Studie zeigt Zusammenhang zwischen Krafttraining und längerer Lebenserwartung
Regelmässiges Krafttraining ist nicht nur für Muskelaufbau und Mobilität wichtig – eine neue Auswertung legt nahe, dass es auch mit einer geringeren Sterblichkeit einhergeht. Forschende werteten Daten von nahezu 150 000 Krankenschwestern und medizinischen Fachkräften aus den USA über mehrere Jahrzehnte aus. Die Ergebnisse wurden im British Journal of Sports Medicine veröffentlicht und liefern konkrete Hinweise, welche Trainingsdosis besonders vorteilhaft sein könnte.
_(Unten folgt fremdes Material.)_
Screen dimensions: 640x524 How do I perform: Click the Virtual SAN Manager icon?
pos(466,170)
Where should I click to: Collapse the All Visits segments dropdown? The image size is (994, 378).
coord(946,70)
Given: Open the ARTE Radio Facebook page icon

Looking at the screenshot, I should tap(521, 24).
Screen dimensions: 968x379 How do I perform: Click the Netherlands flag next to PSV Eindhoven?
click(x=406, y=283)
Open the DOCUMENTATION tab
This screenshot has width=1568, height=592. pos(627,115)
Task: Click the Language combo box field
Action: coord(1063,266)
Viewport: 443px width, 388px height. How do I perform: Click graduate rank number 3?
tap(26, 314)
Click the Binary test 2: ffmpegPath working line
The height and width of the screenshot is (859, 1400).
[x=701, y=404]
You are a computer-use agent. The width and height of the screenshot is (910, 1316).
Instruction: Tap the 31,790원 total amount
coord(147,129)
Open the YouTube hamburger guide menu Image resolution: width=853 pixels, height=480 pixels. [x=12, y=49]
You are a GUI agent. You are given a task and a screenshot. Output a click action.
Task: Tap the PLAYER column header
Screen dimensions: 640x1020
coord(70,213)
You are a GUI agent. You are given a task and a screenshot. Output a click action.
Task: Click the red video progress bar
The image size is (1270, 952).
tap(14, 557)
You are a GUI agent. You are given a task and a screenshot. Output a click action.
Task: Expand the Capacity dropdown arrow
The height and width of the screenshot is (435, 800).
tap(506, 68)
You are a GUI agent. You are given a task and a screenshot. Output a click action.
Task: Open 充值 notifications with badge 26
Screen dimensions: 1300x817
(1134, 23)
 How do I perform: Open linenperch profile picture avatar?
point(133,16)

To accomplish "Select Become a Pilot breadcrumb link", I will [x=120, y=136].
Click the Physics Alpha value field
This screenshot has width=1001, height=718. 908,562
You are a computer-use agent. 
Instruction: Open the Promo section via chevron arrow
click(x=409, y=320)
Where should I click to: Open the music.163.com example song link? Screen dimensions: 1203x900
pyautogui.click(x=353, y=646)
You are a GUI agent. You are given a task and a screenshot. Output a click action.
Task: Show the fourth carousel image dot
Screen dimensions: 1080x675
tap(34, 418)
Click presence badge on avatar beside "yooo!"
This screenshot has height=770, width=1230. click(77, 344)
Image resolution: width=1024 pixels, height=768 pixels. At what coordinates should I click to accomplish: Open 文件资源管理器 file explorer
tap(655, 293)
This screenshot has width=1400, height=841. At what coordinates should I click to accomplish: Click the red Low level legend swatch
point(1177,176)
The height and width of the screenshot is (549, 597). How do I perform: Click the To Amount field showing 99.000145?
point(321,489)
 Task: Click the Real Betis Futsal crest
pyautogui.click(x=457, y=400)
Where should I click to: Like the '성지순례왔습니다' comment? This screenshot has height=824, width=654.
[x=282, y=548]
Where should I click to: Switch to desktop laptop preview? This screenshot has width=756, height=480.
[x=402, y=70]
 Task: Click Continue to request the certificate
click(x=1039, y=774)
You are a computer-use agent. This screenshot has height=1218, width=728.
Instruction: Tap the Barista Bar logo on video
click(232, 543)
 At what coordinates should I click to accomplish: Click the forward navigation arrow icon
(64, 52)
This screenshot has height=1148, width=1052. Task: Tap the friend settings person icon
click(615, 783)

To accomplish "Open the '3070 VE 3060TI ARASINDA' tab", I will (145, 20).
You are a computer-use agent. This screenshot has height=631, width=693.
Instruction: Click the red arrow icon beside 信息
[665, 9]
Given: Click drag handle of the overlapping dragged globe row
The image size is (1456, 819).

Am deutlichsten fielen die Unterschiede bei Personen aus, die pro Woche etwa 90 bis 120 Minuten Kraftübungen absolvierten: In dieser Gruppe war das Risiko, frühzeitig zu sterben, um rund 13 Prozent niedriger als bei Menschen ohne Krafttraining. Die Studie identifizierte zudem stärkere Effekte für bestimmte Todesursachen.
Grössere Schutzwirkung bei Herz- und Nervenerkrankungen
Die Grösse des möglichen Schutzes variierte je nach Ursache. Laut der Studie betrug die Reduktion des Risikos für Todesfälle infolge von Herz-Kreislauf-Erkrankungen etwa 19 Prozent. Noch grösser war der Effekt bei Todesfällen durch neurologische Erkrankungen, vor allem Demenz: Hier wurde ein Rückgang um etwa 27 Prozent berichtet. Diese Beobachtungen stützen die Hypothese, dass Muskelmasse und Kraftstoffwechsel über mehrere Mechanismen die Gesundheit von Herz, Stoffwechsel und Gehirn beeinflussen können.
Wichtig ist aber: Mehr ist nicht immer besser. Die positiven Effekte flachten ab, sobald das Krafttraining jenseits von etwa zwei Stunden pro Woche lag. Besonders vorteilhaft war die Kombination von Kraft- und Ausdauertraining: Wer zusätzlich das empfohlene Bewegungsziel von mindestens 150 Minuten moderater Aktivität pro Woche erreichte, schnitt am besten ab.
- Stichprobe: fast 150 000 Gesundheitsberufe, Langzeitbeobachtung
- Optimaldauer Krafttraining: ca. 90–120 Minuten/Woche
- Allgemeines Sterberisiko: −13% bei optimaler Trainingsdauer
- Herz-Kreislauf-Todesfälle: −19%
- Neurologische Todesfälle (v.a. Demenz): −27%
| Wöchentliche Kraftzeit | Veränderung des Sterberisikos |
|---|---|
| 0 Minuten | Referenz |
| 90–120 Minuten | −13% (allgemein) |
| >120 Minuten | kein weiterer Vorteil beobachtet |
Die Studie liefert wichtige Hinweise für Präventionsstrategien: Krafttraining sollte als fester Bestandteil aktiver Lebensstile betrachtet werden, nicht nur als ästhetische oder rehabilitative Massnahme. Insbesondere in Kombination mit Ausdaueraktivitäten scheint eine breite gesundheitliche Wirkung erreichbar zu sein.
Gleichzeitig sind die Resultate als beobachtende Daten zu interpretieren: Ursache und Wirkung lassen sich nicht ohne Weiteres im Sinne einer Garantie beweisen, und die untersuchte Kohorte bestand aus Gesundheitsberufen in den USA. Dennoch unterstützen die Befunde bestehende Empfehlungen, Kraftübungen in die wöchentliche Bewegungspraxis zu integrieren, etwa mit Widerstandsbändern, Hanteln oder eigenen Körpergewichtsübungen.
Für die Praxis bedeutet dies: Ein moderates, regelmässiges Kraftprogramm kombiniert mit Ausdaueraktivität kann einen wertvollen Beitrag zur Krankheitsprävention und möglicherweise zur Verlängerung der gesunden Lebenszeit leisten.